■ VORLIEGENDER TEXT:

════════

Bei Ihnen kostet das Medizinstudium 14 200 Euro im Jahr, dafür „erspart“ sich der Bewerber das Zulassungsverfahren durch die ZVS. Kann man also Medizin-Studienplätze kaufen?

Söllner: Nein. Auch wir haben für unsere vielen Bewerber ein strenges Auswahlverfahren und wollen die besten Studierenden. Viele junge Menschen sind hochmotiviert und auch geeignet, Medizin zu studieren. Wegen des sehr strengen Numerus clausus haben sie selbst bei einer hervorragenden Abiturnote keine Chance, einen Studienplatz in naher Zukunft zu bekommen. Die Abiturnote ist aber nur ein Kriterium. Hier tun sich nichtstaatliche Universitäten wie die PMU leichter, denn sie prüfen die fachliche und persönliche Eignung aller Bewerber in Tests und Gesprächen. Der Wissenschaftsrat hat ausdrücklich begrüßt, dass sich die privaten Universitäten um neue Auswahlverfahren bemühen. Zu den Studiengebühren: Die PMU ist eine private Stiftung, die keine Gewinne macht.

 

Wie sieht das Auswahlverfahren an der PMU genau aus?

════════

■ BEREITGESTELLTE DATEN:
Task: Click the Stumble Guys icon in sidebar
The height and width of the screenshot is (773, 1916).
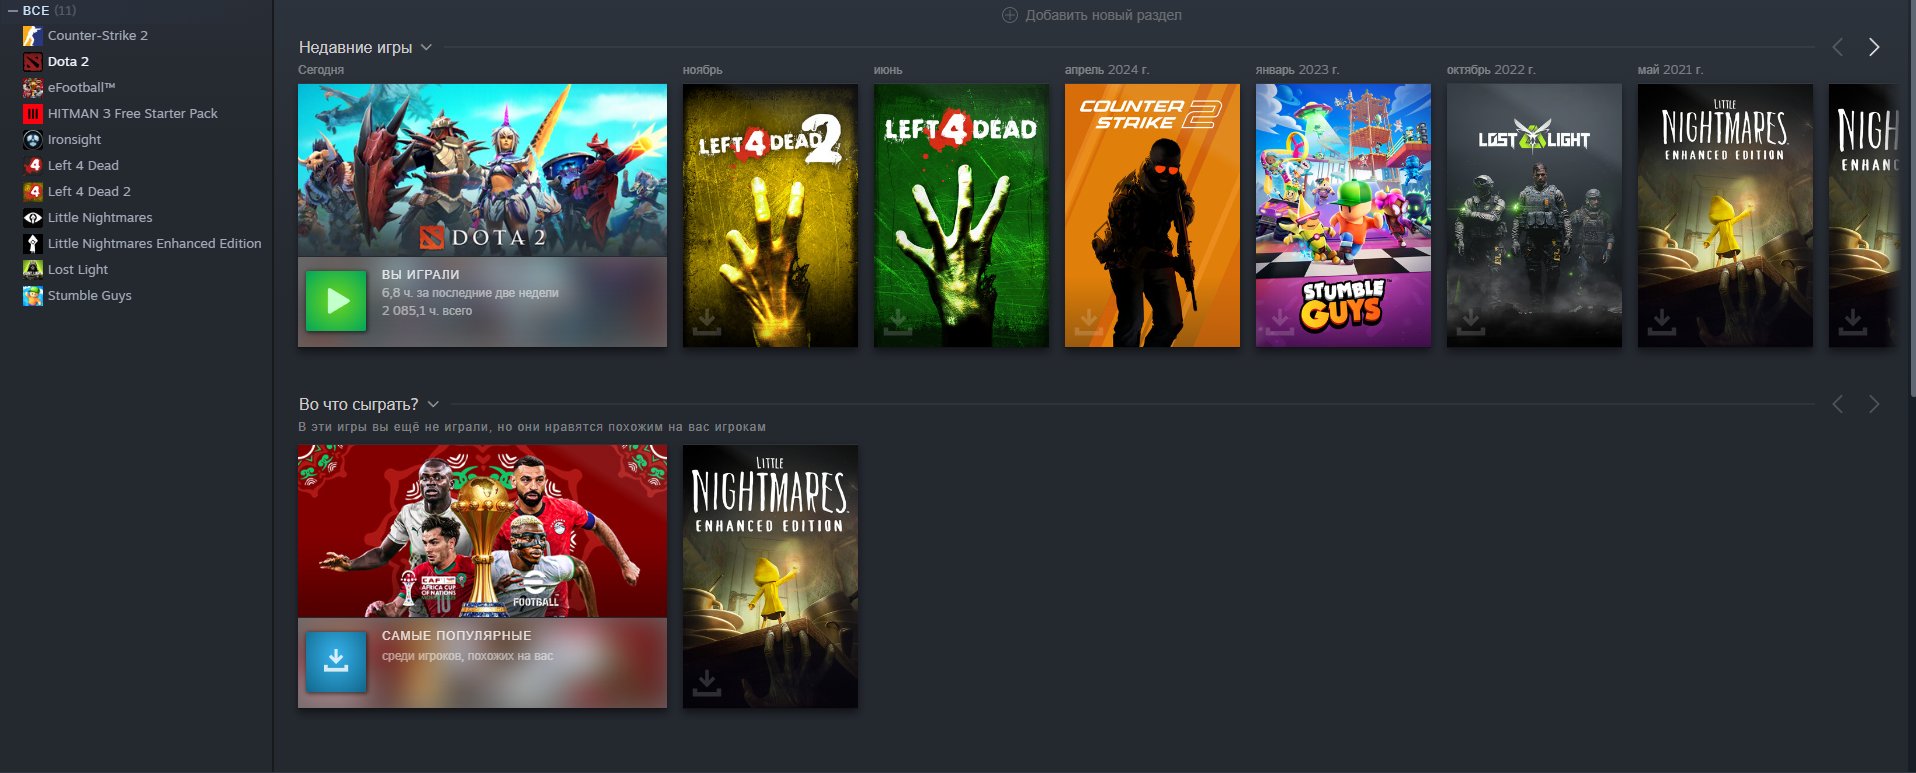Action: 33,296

════════

■ AUFGABENSTELLUNG: Führen Sie das Interview zum Medizinstudium an der PMU im Anschluss an die letzte Frage weiter.

■ ERWARTETE ANTWORT:
Söllner: Bei uns werden von etwa 900 Bewerbern pro Jahr durch schriftliche Tests und ausführliche Interviews die jeweils 50 geeignetsten für die Standorte Nürnberg und Salzburg ausgewählt. Dabei sind neben Intelligenz und Durchhaltevermögen die Motivation und die soziale Kompetenz für die Aufnahme entscheidend.

 

Können die privaten Medizin-Universitäten bei der Qualität der Ausbildung mithalten?

Söllner: Das Medizinstudium in Deutschland ist insgesamt reformbedürftig. Das hat der Wissenschaftsrat bereits 2014 festgestellt. Deshalb sind ihm innovative Vorschläge, auch aus den PrivatUniversitäten, willkommen. Wir bringen in diese Diskussion gerne die Erfahrungen ein, die wir mit unserem Curriculum machen.

Dort gibt es zum Beispiel von Anfang an eine Förderung sozialer und kommunikativer Kompetenzen, eine Vernetzung von Theorie und Praxis durch die Beteiligung klinischer Professoren an der theoretischen Ausbildung sowie gemeinsame Lehrveranstaltungen mit anderen Gesundheitsberufen – wie vom Wissenschaftsrat gefordert.

 

Wie sieht es mit dem Faktor Internationalität aus?

Söllner: Während des Studiums spielt der Austausch mit der PMU in Salzburg und der Mayo Klinik ein wichtige Rolle. Außerdem findet ein Teil der Lehre bei uns in englischer Sprache statt, und die Studenten müssen den theoretischen Teil der US-amerikanischen Staatsprüfung für Mediziner ablegen. Ich halte dies für eine gute Qualitätsprüfung unserer Lehre.

 

Der Wissenschaftsrat hat aber auch Anforderungen an die Professoren und Lehrenden gestellt.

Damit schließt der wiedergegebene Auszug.